**PROMPT:** Substitute "Choose" for every "Select" in the listing below and reproduce the rest unchanged.

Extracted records
○ ○ ○ ○ ○ ○ ○

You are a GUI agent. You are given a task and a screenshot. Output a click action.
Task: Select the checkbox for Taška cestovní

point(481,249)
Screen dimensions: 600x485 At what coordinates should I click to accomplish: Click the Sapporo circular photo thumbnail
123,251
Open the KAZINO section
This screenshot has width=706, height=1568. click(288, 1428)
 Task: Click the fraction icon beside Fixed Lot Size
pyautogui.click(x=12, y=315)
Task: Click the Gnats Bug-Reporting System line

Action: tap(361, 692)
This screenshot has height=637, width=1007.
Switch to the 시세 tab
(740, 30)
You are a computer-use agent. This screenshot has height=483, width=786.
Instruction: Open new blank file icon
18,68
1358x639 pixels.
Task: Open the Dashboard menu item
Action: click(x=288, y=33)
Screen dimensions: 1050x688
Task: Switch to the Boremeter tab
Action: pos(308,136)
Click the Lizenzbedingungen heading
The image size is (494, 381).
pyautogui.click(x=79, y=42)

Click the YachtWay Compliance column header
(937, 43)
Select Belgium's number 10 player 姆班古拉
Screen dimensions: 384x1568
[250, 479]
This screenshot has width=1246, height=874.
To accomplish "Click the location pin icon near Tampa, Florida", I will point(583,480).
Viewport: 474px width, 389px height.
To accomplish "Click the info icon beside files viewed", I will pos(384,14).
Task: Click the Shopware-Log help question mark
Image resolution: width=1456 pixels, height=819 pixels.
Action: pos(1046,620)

○ ○ ○ ○ ○ ○ ○

**EXERCISE RESULT:**
You are a GUI agent. You are given a task and a screenshot. Output a click action.
Task: Choose the checkbox for Taška cestovní

point(481,249)
Screen dimensions: 600x485 At what coordinates should I click to accomplish: Click the Sapporo circular photo thumbnail
123,251
Open the KAZINO section
This screenshot has width=706, height=1568. click(288, 1428)
 Task: Click the fraction icon beside Fixed Lot Size
pyautogui.click(x=12, y=315)
Task: Click the Gnats Bug-Reporting System line

Action: tap(361, 692)
This screenshot has height=637, width=1007.
Switch to the 시세 tab
(740, 30)
You are a computer-use agent. This screenshot has height=483, width=786.
Instruction: Open new blank file icon
18,68
1358x639 pixels.
Task: Open the Dashboard menu item
Action: click(x=288, y=33)
Screen dimensions: 1050x688
Task: Switch to the Boremeter tab
Action: pos(308,136)
Click the Lizenzbedingungen heading
The image size is (494, 381).
pyautogui.click(x=79, y=42)

Click the YachtWay Compliance column header
(937, 43)
Choose Belgium's number 10 player 姆班古拉
Screen dimensions: 384x1568
[250, 479]
This screenshot has width=1246, height=874.
To accomplish "Click the location pin icon near Tampa, Florida", I will point(583,480).
Viewport: 474px width, 389px height.
To accomplish "Click the info icon beside files viewed", I will pos(384,14).
Task: Click the Shopware-Log help question mark
Image resolution: width=1456 pixels, height=819 pixels.
Action: pos(1046,620)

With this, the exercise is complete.